▶ **What to do**
Can you copy out every item below word for word, without changing anything?

▶ **Word and element pointing items**
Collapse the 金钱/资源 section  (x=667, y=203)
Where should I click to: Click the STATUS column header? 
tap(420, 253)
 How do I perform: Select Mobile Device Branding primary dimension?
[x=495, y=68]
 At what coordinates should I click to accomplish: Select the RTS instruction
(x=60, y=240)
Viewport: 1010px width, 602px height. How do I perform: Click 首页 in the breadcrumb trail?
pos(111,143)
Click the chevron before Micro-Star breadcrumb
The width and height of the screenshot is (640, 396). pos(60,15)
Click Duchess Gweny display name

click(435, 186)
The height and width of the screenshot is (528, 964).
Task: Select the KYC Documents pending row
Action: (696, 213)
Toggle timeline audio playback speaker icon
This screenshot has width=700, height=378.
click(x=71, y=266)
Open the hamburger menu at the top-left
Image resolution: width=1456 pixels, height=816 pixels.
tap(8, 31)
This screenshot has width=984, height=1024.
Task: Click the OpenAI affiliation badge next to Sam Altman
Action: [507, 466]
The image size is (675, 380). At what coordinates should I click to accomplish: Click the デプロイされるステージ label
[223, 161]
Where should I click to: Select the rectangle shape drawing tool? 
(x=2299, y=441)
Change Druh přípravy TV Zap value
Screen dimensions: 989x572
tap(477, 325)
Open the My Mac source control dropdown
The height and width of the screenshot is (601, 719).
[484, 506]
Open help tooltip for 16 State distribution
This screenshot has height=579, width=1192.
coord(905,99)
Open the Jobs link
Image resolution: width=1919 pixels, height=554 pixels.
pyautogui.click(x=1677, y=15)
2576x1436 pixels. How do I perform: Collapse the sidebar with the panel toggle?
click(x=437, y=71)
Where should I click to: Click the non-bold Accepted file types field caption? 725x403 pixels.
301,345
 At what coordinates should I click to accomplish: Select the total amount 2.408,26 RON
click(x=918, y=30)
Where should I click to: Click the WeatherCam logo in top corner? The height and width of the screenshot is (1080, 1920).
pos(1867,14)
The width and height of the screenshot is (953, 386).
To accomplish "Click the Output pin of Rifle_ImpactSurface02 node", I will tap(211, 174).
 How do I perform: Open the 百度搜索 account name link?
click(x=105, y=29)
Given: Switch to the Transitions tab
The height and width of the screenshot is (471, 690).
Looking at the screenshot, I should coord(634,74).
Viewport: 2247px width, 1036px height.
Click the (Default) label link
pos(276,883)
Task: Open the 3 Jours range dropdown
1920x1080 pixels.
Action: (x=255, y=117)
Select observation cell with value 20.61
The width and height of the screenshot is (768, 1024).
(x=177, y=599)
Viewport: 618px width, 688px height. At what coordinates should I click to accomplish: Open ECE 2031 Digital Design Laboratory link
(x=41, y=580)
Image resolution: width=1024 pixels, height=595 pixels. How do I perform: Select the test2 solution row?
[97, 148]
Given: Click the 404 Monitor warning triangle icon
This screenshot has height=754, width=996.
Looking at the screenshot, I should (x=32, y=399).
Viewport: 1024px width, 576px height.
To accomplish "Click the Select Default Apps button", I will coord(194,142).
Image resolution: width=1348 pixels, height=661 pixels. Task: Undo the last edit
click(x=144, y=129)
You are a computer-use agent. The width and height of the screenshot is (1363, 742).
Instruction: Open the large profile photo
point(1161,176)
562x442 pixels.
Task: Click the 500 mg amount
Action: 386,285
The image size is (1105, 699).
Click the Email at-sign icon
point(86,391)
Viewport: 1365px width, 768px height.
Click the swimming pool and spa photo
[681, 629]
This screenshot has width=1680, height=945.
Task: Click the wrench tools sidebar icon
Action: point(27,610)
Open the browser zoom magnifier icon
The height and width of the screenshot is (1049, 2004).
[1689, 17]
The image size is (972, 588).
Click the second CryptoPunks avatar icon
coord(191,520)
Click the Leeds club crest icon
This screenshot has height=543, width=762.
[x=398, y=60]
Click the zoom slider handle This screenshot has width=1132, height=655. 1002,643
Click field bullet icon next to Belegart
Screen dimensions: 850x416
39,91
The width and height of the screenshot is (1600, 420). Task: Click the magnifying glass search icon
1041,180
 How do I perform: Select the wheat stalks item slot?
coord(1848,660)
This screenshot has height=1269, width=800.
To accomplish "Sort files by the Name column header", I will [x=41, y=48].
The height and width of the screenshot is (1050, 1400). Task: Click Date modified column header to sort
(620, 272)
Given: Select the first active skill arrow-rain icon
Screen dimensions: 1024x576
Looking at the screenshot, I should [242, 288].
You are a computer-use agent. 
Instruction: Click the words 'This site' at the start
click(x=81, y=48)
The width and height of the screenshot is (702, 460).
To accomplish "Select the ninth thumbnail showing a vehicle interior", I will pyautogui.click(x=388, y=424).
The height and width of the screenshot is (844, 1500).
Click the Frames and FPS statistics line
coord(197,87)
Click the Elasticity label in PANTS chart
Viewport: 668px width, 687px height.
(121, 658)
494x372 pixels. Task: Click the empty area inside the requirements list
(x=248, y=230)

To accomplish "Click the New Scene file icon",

▶ **Solution for this exercise**
Collapse the 金钱/资源 section  (x=667, y=203)
Where should I click to: Click the STATUS column header? 
tap(420, 253)
 How do I perform: Select Mobile Device Branding primary dimension?
[x=495, y=68]
 At what coordinates should I click to accomplish: Select the RTS instruction
(x=60, y=240)
Viewport: 1010px width, 602px height. How do I perform: Click 首页 in the breadcrumb trail?
pos(111,143)
Click the chevron before Micro-Star breadcrumb
The width and height of the screenshot is (640, 396). pos(60,15)
Click Duchess Gweny display name

click(435, 186)
The height and width of the screenshot is (528, 964).
Task: Select the KYC Documents pending row
Action: (696, 213)
Toggle timeline audio playback speaker icon
This screenshot has width=700, height=378.
click(x=71, y=266)
Open the hamburger menu at the top-left
Image resolution: width=1456 pixels, height=816 pixels.
tap(8, 31)
This screenshot has width=984, height=1024.
Task: Click the OpenAI affiliation badge next to Sam Altman
Action: [507, 466]
The image size is (675, 380). At what coordinates should I click to accomplish: Click the デプロイされるステージ label
[223, 161]
Where should I click to: Select the rectangle shape drawing tool? 
(x=2299, y=441)
Change Druh přípravy TV Zap value
Screen dimensions: 989x572
tap(477, 325)
Open the My Mac source control dropdown
The height and width of the screenshot is (601, 719).
[484, 506]
Open help tooltip for 16 State distribution
This screenshot has height=579, width=1192.
coord(905,99)
Open the Jobs link
Image resolution: width=1919 pixels, height=554 pixels.
pyautogui.click(x=1677, y=15)
2576x1436 pixels. How do I perform: Collapse the sidebar with the panel toggle?
click(x=437, y=71)
Where should I click to: Click the non-bold Accepted file types field caption? 725x403 pixels.
301,345
 At what coordinates should I click to accomplish: Select the total amount 2.408,26 RON
click(x=918, y=30)
Where should I click to: Click the WeatherCam logo in top corner? The height and width of the screenshot is (1080, 1920).
pos(1867,14)
The width and height of the screenshot is (953, 386).
To accomplish "Click the Output pin of Rifle_ImpactSurface02 node", I will tap(211, 174).
 How do I perform: Open the 百度搜索 account name link?
click(x=105, y=29)
Given: Switch to the Transitions tab
The height and width of the screenshot is (471, 690).
Looking at the screenshot, I should coord(634,74).
Viewport: 2247px width, 1036px height.
Click the (Default) label link
pos(276,883)
Task: Open the 3 Jours range dropdown
1920x1080 pixels.
Action: (x=255, y=117)
Select observation cell with value 20.61
The width and height of the screenshot is (768, 1024).
(x=177, y=599)
Viewport: 618px width, 688px height. At what coordinates should I click to accomplish: Open ECE 2031 Digital Design Laboratory link
(x=41, y=580)
Image resolution: width=1024 pixels, height=595 pixels. How do I perform: Select the test2 solution row?
[97, 148]
Given: Click the 404 Monitor warning triangle icon
This screenshot has height=754, width=996.
Looking at the screenshot, I should (x=32, y=399).
Viewport: 1024px width, 576px height.
To accomplish "Click the Select Default Apps button", I will coord(194,142).
Image resolution: width=1348 pixels, height=661 pixels. Task: Undo the last edit
click(x=144, y=129)
You are a computer-use agent. The width and height of the screenshot is (1363, 742).
Instruction: Open the large profile photo
point(1161,176)
562x442 pixels.
Task: Click the 500 mg amount
Action: 386,285
The image size is (1105, 699).
Click the Email at-sign icon
point(86,391)
Viewport: 1365px width, 768px height.
Click the swimming pool and spa photo
[681, 629]
This screenshot has width=1680, height=945.
Task: Click the wrench tools sidebar icon
Action: point(27,610)
Open the browser zoom magnifier icon
The height and width of the screenshot is (1049, 2004).
[1689, 17]
The image size is (972, 588).
Click the second CryptoPunks avatar icon
coord(191,520)
Click the Leeds club crest icon
This screenshot has height=543, width=762.
[x=398, y=60]
Click the zoom slider handle This screenshot has width=1132, height=655. 1002,643
Click field bullet icon next to Belegart
Screen dimensions: 850x416
39,91
The width and height of the screenshot is (1600, 420). Task: Click the magnifying glass search icon
1041,180
 How do I perform: Select the wheat stalks item slot?
coord(1848,660)
This screenshot has height=1269, width=800.
To accomplish "Sort files by the Name column header", I will [x=41, y=48].
The height and width of the screenshot is (1050, 1400). Task: Click Date modified column header to sort
(620, 272)
Given: Select the first active skill arrow-rain icon
Screen dimensions: 1024x576
Looking at the screenshot, I should [242, 288].
You are a computer-use agent. 
Instruction: Click the words 'This site' at the start
click(x=81, y=48)
The width and height of the screenshot is (702, 460).
To accomplish "Select the ninth thumbnail showing a vehicle interior", I will pyautogui.click(x=388, y=424).
The height and width of the screenshot is (844, 1500).
Click the Frames and FPS statistics line
coord(197,87)
Click the Elasticity label in PANTS chart
Viewport: 668px width, 687px height.
(121, 658)
494x372 pixels. Task: Click the empty area inside the requirements list
(x=248, y=230)

To accomplish "Click the New Scene file icon",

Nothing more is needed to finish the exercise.